Nesta perspectiva, entende-se que a água de coco é comercializada por um valor muito aquém do merecido, visto que os elementos básicos que contribuíram para sua produção, não são contabilizados durante a decisão de preços e comercialização. Dessa forma, os consumidores adquirem um produto de qualidade excelente, sob o ponto de vista do sabor, onde os principais recursos utilizados na sua produção não estão incluídos no valor de compra, isto significa que o uso da água e do solo é gratuito para os consumidores; além disto, estes recursos estão diante de um contexto de segregação ambiental, uma vez que milhares de agricultores também necessitam da água, mas têm seu acesso negado.

Diante deste fato, pode-se concluir que o coco e a água de coco de Petrolândia são bem mais valiosos do que o seu preço de mercado, visto que, para seu consumo, não se considera o valor da água, da terra e o contexto de vulnerabilidade que a região enfrenta, como os conflitos ambientais, materializados no estabelecimento de uma situação de inacessibilidade à água e à terra.

Conforme este raciocínio, observa-se que alguns processos podem ter continuidade porque têm o retorno financeiro suficiente para ser mantido; porém outros processos não o têm, precisam de investimentos originários de outras fontes para permitirem que a cadeia produtiva funcione normalmente.

Como o adubo, o fertilizante e a mão de obra são contabilizados no preço do produto, então estes sempre terão recursos para serem mantidos no ciclo da produção. Portanto, as multinacionais produtoras destes produtos podem reproduzir sua acumulação de capital e de mais valia neste ambiente. A mão de obra de local tem seu retorno financeiro; dessa forma, pode ser mantida, mas os recursos extraídos do ambiente local, como: terra, água e os impactos ambientais como supressão da vegetação nativa, redução da biodiversidade, não tem nenhum incentivo a partir da comercialização para se manterem ou reproduzirem, porque seus valores não são contabilizados no preço.

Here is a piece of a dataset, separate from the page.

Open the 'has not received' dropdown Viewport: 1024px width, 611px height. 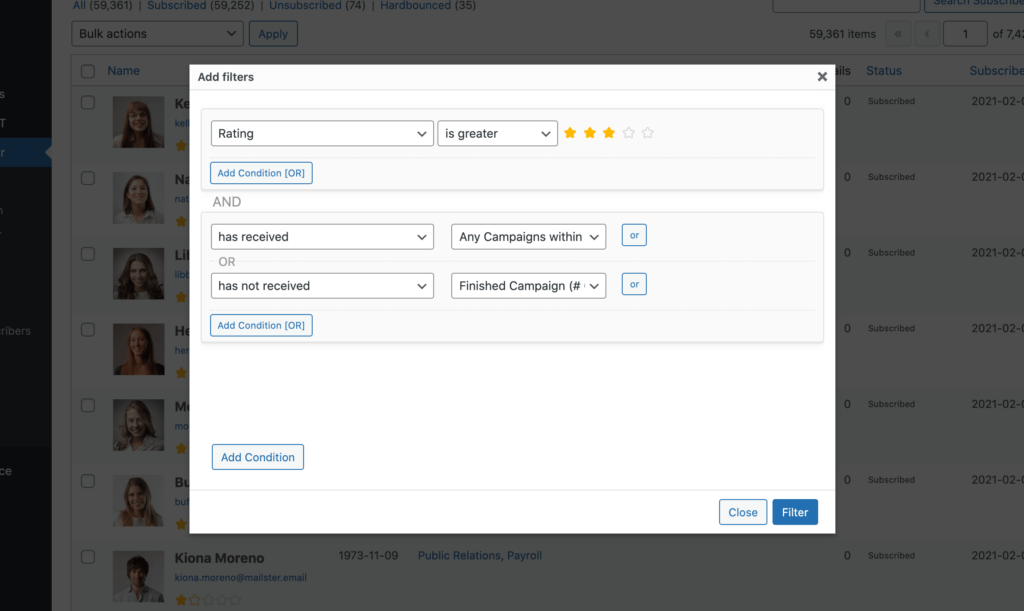tap(322, 286)
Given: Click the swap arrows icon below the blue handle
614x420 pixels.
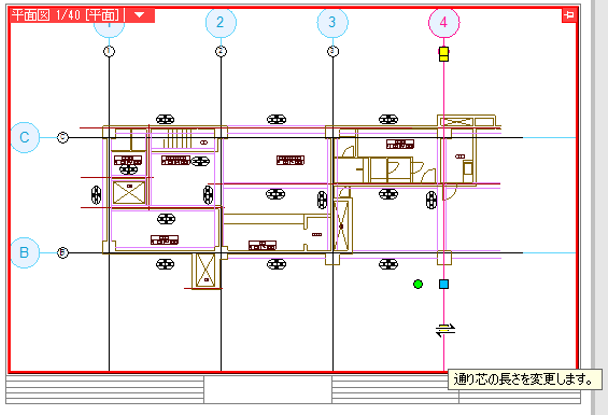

Dessa forma, cabe questionar como os reassentados se mantêm atualmente? Com os investimentos do Governo Federal ou dos próprios produtores, quando retiram este valor do seu apurado, ou quando contraem dívidas? Esta parcela do lucro poderia servir para sobrevivência do próprio produtor. Muitos precisam vender seus lotes porque o valor da comercialização não tem sido suficiente para se manter no campo.